00:00In a new experiment, physicists have shown that there's a new way for heat to cross a
00:04vacuum, for heat to actually leap across from one molecule to the next without any radiation,
00:10basically by kind of hopscotching across the vacuum itself.
00:18Under a normal model of physics, if you have one molecule on one side of the vacuum and
00:22one molecule on the other, and they're kind of vibrating, there's no way from the heat to
00:26get from this molecule into this one if they can't knock into each other.
00:30But what these physicists showed, and this was based on some existing theories, but something
00:34that had never actually been proven before, is that the vacuum itself can transfer that heat.

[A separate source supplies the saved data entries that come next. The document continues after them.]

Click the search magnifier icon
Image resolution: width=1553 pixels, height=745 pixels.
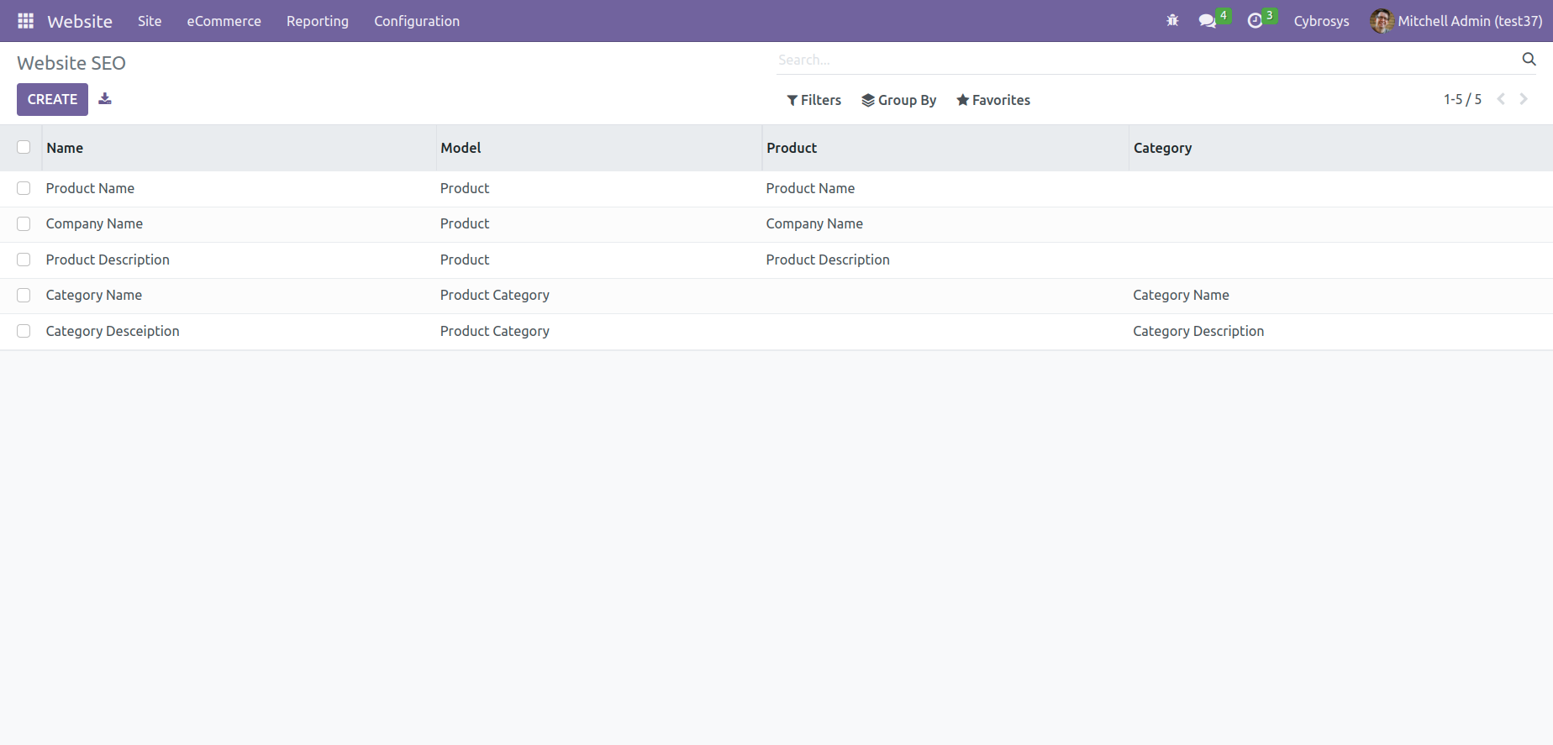click(x=1529, y=60)
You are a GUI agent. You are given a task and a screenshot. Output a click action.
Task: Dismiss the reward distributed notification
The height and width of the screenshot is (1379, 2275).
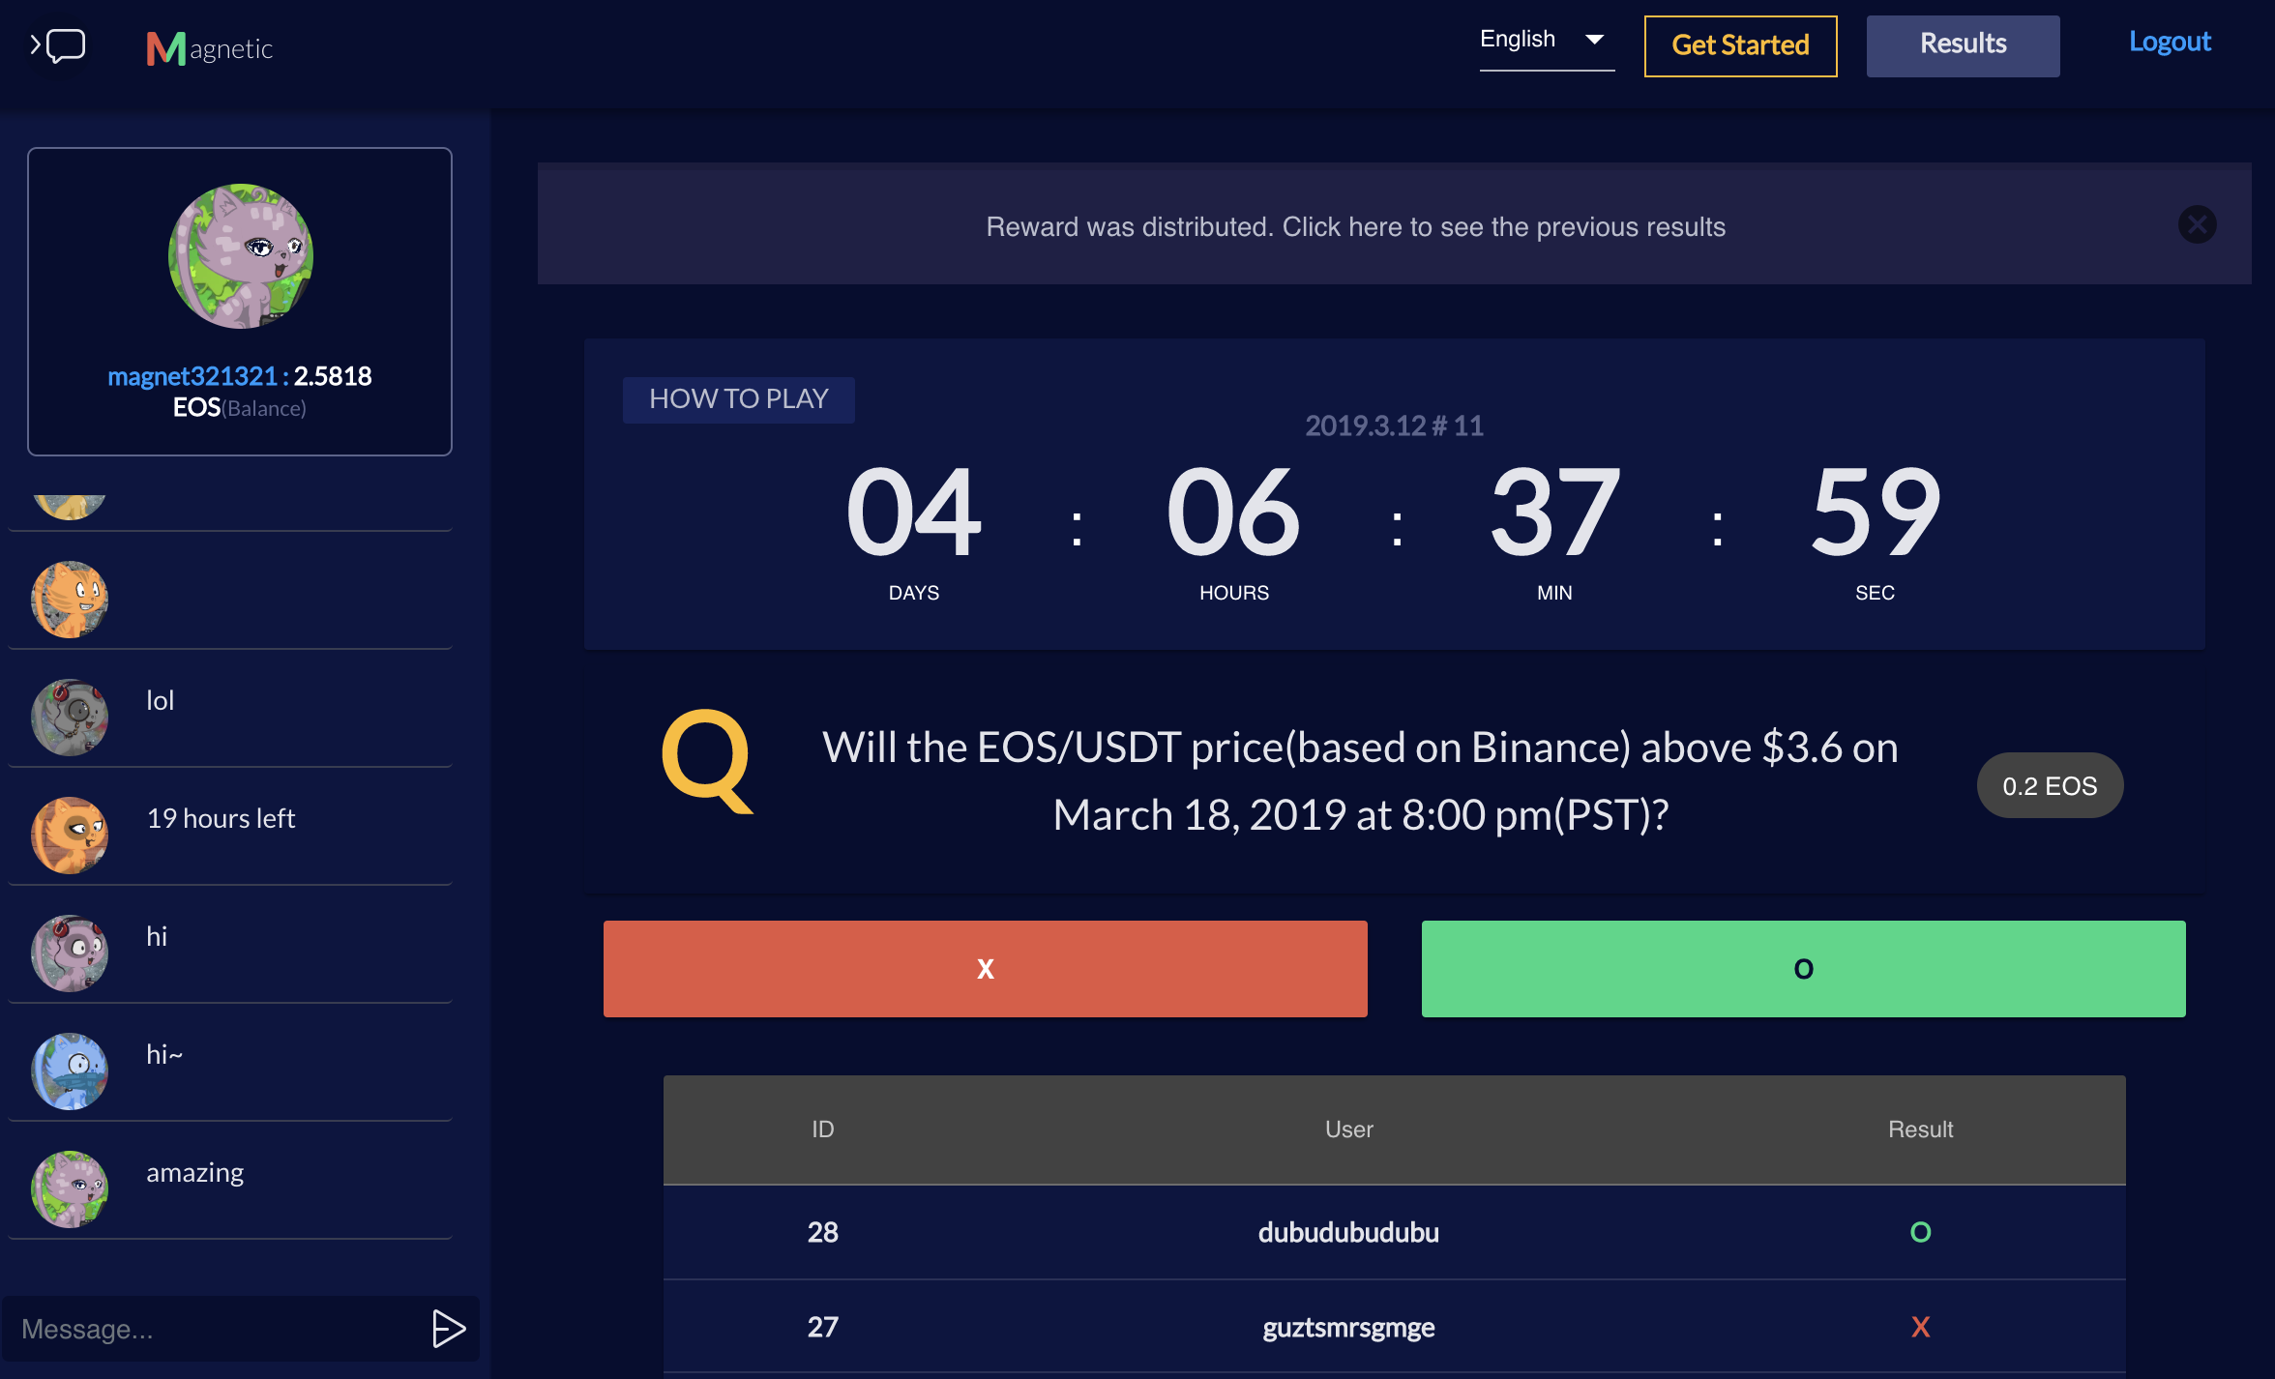tap(2197, 225)
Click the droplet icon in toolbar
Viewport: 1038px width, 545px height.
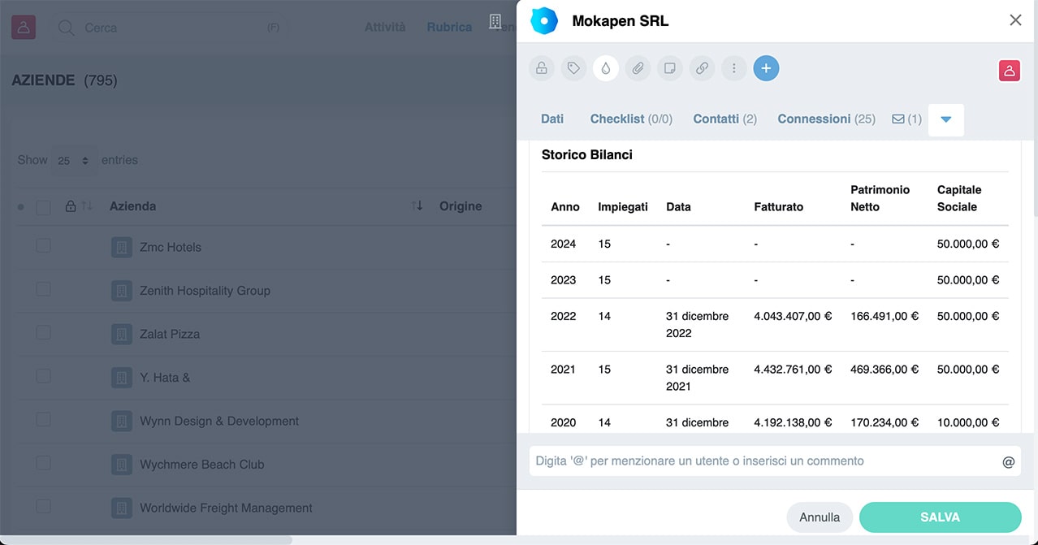pos(606,69)
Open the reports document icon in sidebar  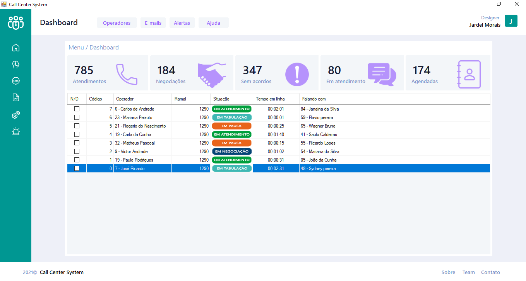(x=15, y=98)
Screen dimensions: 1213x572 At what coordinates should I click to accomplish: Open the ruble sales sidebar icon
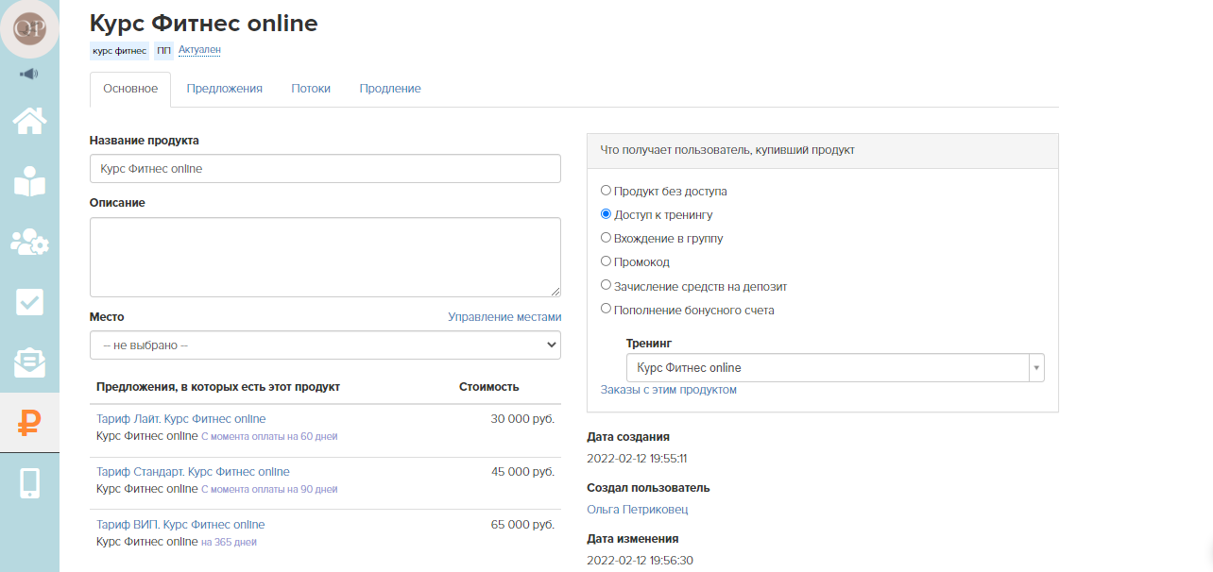(29, 423)
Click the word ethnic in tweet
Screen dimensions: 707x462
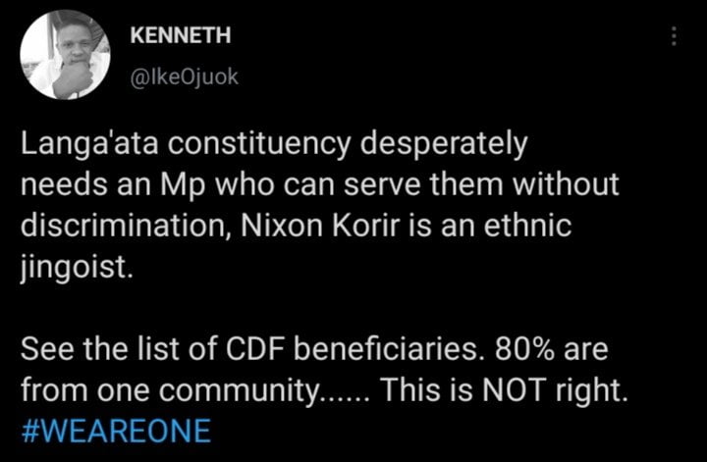527,226
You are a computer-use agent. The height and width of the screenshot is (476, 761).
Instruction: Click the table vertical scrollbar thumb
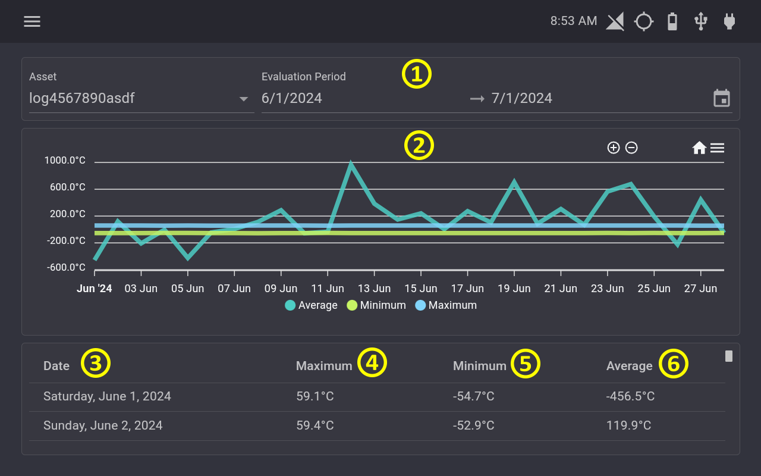click(729, 356)
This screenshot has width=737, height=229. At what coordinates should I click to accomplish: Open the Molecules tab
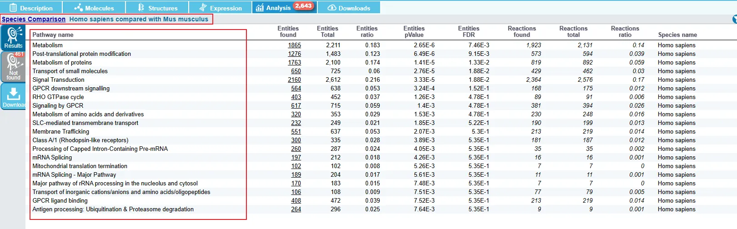point(94,8)
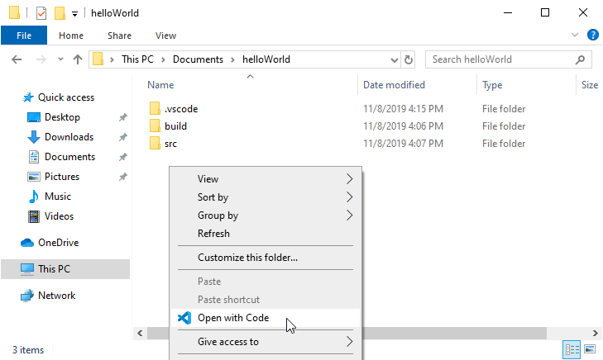This screenshot has height=360, width=603.
Task: Click the Refresh address bar icon
Action: [408, 59]

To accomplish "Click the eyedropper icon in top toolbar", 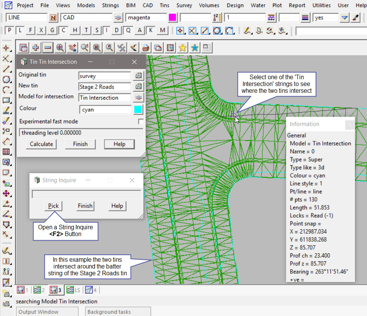I will (355, 18).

00:41And the way it transfers the heat is, in quantum physics, a vacuum isn't really totally empty.
00:47There's always little particles appearing and then disappearing and then appearing and then
00:51disappearing. These are called quantum fluctuations. And they have some effects that they're very brief,
00:56but they turn out to be important. And if enough of those fluctuations line up in just the right way,
01:01where you sort of have one here, and it appears, and then one here, and it appears, it'll let that
01:06heat from one molecule jump across those fluctuations to the molecule on the other side of the vacuum.
01:11It's not something that's going to happen across a vast distance, because you're just not going to
01:15get enough of the fluctuations lined up in the right way. But across a small distance, the
01:20physicists showed you can actually make it happen. They showed this on a distance of a few hundred
01:25nanometers. That's only about the size of a virus, but it's actually much bigger than anyone had ever
01:30thought you'd be able to hopscotch heat in this way. And the way they made it work was they sort
01:35of had
01:35two very loose drums, two soft membranes on each side of the vacuum. And they had these optical imagers
01:41aimed at the drums. They were watching them vibrate. And they showed that given enough time,
01:47the heat from one of them would jump into the other. Down the road, the physicist told LiveScience,
01:52this could actually have some really important implications for building computers. One of
01:57the challenges with building faster and faster computers is that as they get faster, you have
02:01to pack more and more into smaller and smaller chips. And those chips get really hot, and there's
02:05no way to get rid of the heat. And what the physicist said was that you could actually use quantum
02:10vacuum. You could engineer this strange effect of the vacuum to dissipate heat more efficiently than
02:16any of the heat sinks that are available today. This isn't something that's just around the corner.
02:20It could take decades, even centuries, to get to the point where we're really using this effect.
02:25But it's an interesting idea. The other idea they raised is that these vibrations that are jumping
02:33across the vacuum, you can sort of think of them as quantum particles. They're what's called phonons,
02:39you know, little particles of vibration. And you could entangle the phonon in one membrane with
02:44the phonon in another membrane. And then they become qubits, the basic units of a quantum computer.
02:51And at that point, you could use them to store information, to send information around.
02:56We're nowhere near that happening. But if we did get to that point, the researchers said,
03:01it would put you in a position to store data in ways that we never have before, to store data
03:06more
03:06securely than we ever have before. And that presents some interesting opportunities.